__ENTRIES__
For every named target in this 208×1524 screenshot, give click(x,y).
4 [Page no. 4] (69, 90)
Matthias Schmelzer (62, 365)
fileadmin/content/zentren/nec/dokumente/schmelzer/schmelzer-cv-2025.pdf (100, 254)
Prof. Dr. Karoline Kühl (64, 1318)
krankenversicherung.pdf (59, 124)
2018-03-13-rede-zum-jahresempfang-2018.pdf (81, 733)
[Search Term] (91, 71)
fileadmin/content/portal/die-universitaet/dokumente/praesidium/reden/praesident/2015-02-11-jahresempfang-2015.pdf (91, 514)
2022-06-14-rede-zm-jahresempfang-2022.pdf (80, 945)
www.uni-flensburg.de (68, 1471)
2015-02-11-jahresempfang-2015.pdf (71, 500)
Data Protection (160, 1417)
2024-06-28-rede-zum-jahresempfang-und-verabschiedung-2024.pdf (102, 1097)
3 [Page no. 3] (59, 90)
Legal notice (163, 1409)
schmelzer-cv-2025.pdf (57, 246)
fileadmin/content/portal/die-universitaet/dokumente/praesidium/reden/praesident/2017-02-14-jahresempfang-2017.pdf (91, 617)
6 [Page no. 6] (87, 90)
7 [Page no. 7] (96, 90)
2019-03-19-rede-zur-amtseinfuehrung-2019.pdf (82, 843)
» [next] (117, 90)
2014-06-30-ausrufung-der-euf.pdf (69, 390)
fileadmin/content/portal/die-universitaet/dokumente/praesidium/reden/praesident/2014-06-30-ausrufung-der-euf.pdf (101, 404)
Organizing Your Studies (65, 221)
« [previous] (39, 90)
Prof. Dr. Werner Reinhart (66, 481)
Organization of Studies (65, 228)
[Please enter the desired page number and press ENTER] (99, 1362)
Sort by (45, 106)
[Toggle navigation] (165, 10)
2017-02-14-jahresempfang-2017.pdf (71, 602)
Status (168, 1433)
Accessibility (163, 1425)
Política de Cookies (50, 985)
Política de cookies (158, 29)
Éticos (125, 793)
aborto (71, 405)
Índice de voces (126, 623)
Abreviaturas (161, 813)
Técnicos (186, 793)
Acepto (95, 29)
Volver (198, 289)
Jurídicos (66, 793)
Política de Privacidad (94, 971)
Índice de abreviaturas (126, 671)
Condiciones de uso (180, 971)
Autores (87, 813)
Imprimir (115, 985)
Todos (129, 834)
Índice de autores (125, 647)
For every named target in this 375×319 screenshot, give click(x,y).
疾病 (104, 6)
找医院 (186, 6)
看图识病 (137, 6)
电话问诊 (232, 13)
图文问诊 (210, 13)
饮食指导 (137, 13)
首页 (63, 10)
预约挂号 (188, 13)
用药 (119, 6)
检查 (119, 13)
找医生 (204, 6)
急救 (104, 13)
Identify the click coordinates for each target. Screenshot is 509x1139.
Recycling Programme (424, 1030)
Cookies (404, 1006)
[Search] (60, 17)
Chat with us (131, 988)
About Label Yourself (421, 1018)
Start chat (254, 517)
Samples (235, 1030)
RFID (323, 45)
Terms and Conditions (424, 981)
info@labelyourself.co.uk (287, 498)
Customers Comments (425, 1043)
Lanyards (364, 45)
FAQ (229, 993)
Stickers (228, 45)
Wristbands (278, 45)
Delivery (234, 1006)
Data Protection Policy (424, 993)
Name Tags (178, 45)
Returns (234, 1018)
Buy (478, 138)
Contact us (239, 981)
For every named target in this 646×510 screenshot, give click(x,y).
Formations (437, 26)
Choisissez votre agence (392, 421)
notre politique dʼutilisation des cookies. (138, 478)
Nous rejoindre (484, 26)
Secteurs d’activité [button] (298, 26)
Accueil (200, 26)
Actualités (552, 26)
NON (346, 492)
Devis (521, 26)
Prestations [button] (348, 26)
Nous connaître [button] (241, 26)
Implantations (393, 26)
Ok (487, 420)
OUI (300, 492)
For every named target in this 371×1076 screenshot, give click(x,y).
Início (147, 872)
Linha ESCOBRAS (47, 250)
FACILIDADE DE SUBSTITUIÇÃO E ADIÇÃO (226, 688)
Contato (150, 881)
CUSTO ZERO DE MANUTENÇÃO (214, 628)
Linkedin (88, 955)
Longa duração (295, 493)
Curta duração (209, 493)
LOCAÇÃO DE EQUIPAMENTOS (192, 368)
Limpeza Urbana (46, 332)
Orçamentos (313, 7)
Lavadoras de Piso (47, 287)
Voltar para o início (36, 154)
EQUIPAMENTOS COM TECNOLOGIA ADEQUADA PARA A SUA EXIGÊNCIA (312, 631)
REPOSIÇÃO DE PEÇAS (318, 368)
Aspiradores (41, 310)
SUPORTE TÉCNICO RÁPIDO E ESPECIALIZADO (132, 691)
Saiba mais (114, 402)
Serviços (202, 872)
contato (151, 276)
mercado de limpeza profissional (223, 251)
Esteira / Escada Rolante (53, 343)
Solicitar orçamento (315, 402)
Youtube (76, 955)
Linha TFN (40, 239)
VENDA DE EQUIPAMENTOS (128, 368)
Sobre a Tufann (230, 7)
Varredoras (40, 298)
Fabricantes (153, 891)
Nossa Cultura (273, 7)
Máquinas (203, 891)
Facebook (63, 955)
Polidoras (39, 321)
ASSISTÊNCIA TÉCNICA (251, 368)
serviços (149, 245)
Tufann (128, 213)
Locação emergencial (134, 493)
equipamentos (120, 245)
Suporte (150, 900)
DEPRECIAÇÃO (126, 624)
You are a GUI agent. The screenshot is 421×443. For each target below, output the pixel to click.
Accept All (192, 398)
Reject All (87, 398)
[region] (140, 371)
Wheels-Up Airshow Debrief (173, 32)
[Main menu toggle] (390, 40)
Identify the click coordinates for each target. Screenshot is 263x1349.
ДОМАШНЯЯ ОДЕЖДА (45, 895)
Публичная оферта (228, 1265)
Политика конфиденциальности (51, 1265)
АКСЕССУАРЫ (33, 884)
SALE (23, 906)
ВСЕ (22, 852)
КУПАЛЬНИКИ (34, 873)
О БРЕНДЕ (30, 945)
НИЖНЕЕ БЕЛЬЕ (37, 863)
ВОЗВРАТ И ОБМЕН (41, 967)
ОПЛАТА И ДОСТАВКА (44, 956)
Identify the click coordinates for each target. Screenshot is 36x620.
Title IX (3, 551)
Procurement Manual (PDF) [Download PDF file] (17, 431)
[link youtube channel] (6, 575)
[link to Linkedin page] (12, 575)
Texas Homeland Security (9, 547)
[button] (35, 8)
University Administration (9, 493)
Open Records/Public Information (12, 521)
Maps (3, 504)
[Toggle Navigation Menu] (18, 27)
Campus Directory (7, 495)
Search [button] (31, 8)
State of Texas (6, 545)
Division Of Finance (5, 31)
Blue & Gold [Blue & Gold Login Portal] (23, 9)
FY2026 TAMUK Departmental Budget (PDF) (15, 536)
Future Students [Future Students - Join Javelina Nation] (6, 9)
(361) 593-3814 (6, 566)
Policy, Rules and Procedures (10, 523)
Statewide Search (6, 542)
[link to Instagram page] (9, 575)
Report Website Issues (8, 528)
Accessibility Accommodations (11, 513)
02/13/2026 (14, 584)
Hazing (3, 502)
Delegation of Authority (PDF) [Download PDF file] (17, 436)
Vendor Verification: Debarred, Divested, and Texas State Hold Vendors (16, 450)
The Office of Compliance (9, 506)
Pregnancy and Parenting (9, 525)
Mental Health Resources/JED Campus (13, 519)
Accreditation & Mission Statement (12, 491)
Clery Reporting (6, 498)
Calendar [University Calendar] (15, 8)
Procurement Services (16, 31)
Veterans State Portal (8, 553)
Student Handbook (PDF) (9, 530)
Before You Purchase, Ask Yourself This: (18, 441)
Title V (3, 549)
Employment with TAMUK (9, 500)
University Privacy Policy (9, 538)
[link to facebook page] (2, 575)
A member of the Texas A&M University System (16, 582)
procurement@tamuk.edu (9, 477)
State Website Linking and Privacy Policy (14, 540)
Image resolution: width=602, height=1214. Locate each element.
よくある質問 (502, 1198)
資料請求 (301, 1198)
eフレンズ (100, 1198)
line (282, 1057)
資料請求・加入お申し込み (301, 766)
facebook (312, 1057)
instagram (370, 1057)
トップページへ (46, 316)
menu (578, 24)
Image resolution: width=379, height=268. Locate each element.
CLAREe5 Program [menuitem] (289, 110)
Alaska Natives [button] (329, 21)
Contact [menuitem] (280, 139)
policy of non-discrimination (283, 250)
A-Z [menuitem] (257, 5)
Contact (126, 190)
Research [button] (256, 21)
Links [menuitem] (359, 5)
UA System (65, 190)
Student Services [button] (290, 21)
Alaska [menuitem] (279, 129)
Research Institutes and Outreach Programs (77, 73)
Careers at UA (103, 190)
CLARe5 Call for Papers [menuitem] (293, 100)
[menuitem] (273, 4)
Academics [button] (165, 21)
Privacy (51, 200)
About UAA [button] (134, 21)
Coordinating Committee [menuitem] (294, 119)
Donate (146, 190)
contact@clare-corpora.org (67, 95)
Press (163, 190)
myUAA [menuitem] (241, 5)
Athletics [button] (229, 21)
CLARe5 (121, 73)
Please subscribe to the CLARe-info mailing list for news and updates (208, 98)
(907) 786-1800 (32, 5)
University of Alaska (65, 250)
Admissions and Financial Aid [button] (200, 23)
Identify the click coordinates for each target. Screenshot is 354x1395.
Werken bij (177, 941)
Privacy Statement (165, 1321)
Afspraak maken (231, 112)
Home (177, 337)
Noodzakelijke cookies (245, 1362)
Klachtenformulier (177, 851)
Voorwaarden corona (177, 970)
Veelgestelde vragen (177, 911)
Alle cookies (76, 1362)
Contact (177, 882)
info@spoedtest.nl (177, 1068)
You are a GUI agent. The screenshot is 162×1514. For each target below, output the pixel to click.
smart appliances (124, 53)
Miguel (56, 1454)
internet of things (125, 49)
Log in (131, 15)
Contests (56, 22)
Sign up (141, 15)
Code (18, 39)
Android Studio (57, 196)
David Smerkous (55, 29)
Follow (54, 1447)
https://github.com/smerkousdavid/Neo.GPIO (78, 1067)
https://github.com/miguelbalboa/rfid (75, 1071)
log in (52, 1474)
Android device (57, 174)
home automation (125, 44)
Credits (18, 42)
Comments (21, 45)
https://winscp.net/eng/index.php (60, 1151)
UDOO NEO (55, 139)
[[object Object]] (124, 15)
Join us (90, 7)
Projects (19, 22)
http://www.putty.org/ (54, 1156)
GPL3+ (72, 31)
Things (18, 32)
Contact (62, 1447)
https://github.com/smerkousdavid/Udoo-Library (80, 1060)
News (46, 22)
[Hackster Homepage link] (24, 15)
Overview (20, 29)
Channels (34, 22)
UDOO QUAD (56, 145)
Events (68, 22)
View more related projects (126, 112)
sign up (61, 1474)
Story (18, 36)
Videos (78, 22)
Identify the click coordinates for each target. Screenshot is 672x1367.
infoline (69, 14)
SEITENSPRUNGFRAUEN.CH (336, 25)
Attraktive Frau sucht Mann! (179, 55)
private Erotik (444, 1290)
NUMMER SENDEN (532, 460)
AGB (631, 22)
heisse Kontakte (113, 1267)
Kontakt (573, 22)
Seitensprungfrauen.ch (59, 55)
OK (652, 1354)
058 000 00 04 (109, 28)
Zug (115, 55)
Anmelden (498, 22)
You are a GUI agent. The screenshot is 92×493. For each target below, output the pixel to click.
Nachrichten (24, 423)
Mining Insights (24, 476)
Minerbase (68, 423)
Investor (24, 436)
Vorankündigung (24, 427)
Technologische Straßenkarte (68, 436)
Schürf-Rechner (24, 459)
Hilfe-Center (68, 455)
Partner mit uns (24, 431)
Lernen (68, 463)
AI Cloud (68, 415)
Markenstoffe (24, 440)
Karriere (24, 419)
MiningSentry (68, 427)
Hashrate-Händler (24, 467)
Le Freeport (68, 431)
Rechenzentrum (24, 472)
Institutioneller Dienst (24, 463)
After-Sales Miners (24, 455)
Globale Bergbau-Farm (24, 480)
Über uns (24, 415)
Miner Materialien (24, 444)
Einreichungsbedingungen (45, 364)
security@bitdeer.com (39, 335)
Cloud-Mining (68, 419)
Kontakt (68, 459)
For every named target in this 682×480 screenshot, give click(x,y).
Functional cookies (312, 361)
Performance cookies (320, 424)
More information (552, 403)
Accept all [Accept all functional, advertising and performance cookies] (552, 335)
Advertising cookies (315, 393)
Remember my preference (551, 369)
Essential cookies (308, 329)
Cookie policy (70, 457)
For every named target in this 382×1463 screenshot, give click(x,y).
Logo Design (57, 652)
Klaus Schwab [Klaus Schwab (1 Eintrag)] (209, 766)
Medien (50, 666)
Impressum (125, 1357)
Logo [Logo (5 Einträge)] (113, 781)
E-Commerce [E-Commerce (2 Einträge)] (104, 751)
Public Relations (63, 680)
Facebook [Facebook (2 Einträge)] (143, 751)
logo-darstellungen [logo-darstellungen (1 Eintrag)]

__THE REQUEST__
Please retype the lines of the listing without any change, starting at the line that contains "Videos (78, 22)" and ending at the line that contains "Anmelden (498, 22)".

__PROBLEM SOLUTION__
Videos (78, 22)
Identify the click coordinates for each target. Screenshot is 672x1367.
infoline (69, 14)
SEITENSPRUNGFRAUEN.CH (336, 25)
Attraktive Frau sucht Mann! (179, 55)
private Erotik (444, 1290)
NUMMER SENDEN (532, 460)
AGB (631, 22)
heisse Kontakte (113, 1267)
Kontakt (573, 22)
Seitensprungfrauen.ch (59, 55)
OK (652, 1354)
058 000 00 04 (109, 28)
Zug (115, 55)
Anmelden (498, 22)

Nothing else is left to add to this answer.